Return every record below exactly as written.

(Stored records)
::::::
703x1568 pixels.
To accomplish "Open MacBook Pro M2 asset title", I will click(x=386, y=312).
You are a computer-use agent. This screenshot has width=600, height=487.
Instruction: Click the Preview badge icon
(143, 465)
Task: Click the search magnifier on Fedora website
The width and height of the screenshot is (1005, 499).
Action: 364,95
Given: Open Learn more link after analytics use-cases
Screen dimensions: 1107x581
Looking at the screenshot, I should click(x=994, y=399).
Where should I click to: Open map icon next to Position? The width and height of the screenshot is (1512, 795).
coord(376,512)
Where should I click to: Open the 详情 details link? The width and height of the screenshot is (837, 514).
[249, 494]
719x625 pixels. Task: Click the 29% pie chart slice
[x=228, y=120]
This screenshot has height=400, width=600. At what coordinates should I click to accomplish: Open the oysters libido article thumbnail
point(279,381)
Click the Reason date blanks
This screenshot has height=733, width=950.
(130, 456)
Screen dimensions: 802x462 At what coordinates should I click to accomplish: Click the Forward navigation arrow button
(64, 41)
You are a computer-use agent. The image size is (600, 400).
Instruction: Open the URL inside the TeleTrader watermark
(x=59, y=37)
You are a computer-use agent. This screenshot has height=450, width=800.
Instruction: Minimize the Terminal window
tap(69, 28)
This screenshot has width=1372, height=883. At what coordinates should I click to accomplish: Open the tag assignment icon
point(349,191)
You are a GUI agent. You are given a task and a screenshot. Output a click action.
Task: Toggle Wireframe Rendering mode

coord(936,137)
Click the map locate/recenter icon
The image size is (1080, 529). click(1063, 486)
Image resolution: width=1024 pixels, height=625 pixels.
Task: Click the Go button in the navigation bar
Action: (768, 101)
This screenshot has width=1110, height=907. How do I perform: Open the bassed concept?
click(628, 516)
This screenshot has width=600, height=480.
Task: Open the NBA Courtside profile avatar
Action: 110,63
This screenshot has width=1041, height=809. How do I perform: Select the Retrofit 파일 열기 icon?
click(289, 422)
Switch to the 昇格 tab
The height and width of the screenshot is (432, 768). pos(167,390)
::::::
Response to this task
703x1568 pixels.
To accomplish "Open MacBook Pro M2 asset title", I will click(x=386, y=312).
You are a computer-use agent. This screenshot has width=600, height=487.
Instruction: Click the Preview badge icon
(143, 465)
Task: Click the search magnifier on Fedora website
The width and height of the screenshot is (1005, 499).
Action: 364,95
Given: Open Learn more link after analytics use-cases
Screen dimensions: 1107x581
Looking at the screenshot, I should click(x=994, y=399).
Where should I click to: Open map icon next to Position? The width and height of the screenshot is (1512, 795).
coord(376,512)
Where should I click to: Open the 详情 details link? The width and height of the screenshot is (837, 514).
[249, 494]
719x625 pixels. Task: Click the 29% pie chart slice
[x=228, y=120]
This screenshot has height=400, width=600. At what coordinates should I click to accomplish: Open the oysters libido article thumbnail
point(279,381)
Click the Reason date blanks
This screenshot has height=733, width=950.
(130, 456)
Screen dimensions: 802x462 At what coordinates should I click to accomplish: Click the Forward navigation arrow button
(64, 41)
You are a computer-use agent. The image size is (600, 400).
Instruction: Open the URL inside the TeleTrader watermark
(x=59, y=37)
You are a computer-use agent. This screenshot has height=450, width=800.
Instruction: Minimize the Terminal window
tap(69, 28)
This screenshot has width=1372, height=883. At what coordinates should I click to accomplish: Open the tag assignment icon
point(349,191)
You are a GUI agent. You are given a task and a screenshot. Output a click action.
Task: Toggle Wireframe Rendering mode

coord(936,137)
Click the map locate/recenter icon
The image size is (1080, 529). click(1063, 486)
Image resolution: width=1024 pixels, height=625 pixels.
Task: Click the Go button in the navigation bar
Action: (768, 101)
This screenshot has width=1110, height=907. How do I perform: Open the bassed concept?
click(628, 516)
This screenshot has width=600, height=480.
Task: Open the NBA Courtside profile avatar
Action: 110,63
This screenshot has width=1041, height=809. How do I perform: Select the Retrofit 파일 열기 icon?
click(289, 422)
Switch to the 昇格 tab
The height and width of the screenshot is (432, 768). pos(167,390)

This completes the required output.